ACADEMIA
Smaller Slower, Supercomputers Someday May Win the Race
LOS ALAMOS, NM -- The supercomputers of the future will never crash and will cost far less to run than today's machines. At least that's the vision of a scientist at the National Nuclear Security Administration's Los Alamos National Laboratory. "Everyone's fixed on the mantra of performance at all costs," said Wu Feng of Los Alamos' Advanced Computing Laboratory. "What we've done is redefine the price-to-performance ratio to look at efficiency, reliability and availability, in other words, total cost of ownership."
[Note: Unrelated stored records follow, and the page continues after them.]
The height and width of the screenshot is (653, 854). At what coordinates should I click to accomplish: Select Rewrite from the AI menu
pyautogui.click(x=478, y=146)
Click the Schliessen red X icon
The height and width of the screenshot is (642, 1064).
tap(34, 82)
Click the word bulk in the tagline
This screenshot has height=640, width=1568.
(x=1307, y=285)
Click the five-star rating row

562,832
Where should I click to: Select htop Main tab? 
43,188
Feng and colleagues Michael Warren and Eric Weigle developed the first of this new breed of high-performing, low-cost computers, which they named "Green Destiny." The machine has been operating with unprecedented stability and performance efficiency for more than eight months in a dusty warehouse where temperatures routinely reach 85-degrees Fahrenheit.
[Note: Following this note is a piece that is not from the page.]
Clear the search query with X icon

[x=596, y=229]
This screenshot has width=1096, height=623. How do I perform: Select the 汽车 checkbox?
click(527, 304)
Feng, Warren and Weigle argue that the costs of computing should include electrical power, infrastructure, air conditioning, floor space, time lost to system failures and salaries for the people needed to keep finicky machines operating. Supercomputers of the future may very well be similar to Green Destiny, they say: small, extremely stable and miserly in their power use.
Green Destiny represents a new "flavor" of supercomputer, Feng said. The machine packs 240 Transmeta processors that operate at 667 MegaHertz, mounted onto a half-inch-slim compact motherboard, or blade. A total of 24 blades then mount into a RLX Technologies System 324 chassis, and then ten chassis, with network switches, are mounted in a standard computer rack.
Currently computing at a peak rate of 160-billion operations per second, Green Destiny uses less than ten percent of the electricity and twenty-five percent of the space to give performance comparable to the previous generation of so-called cluster computers. More important is reliability, Feng said.
"As the push for performance goes up, so does the power consumption. And system failure is directly proportional to power consumption," he pointed out. "If your machine isn't available all the time, then you can't do any computing.
In fact, unpublished empirical data from computer vendors indicate that as processor temperatures increase by 10-degrees Celsius, failure rates double. Typical computing-intensive businesses depend on hundreds or even thousands of identical servers to handle multiple requests for information simultaneously. When the servers go down, hourly losses can range up to $6.5 million for a large brokerage firm.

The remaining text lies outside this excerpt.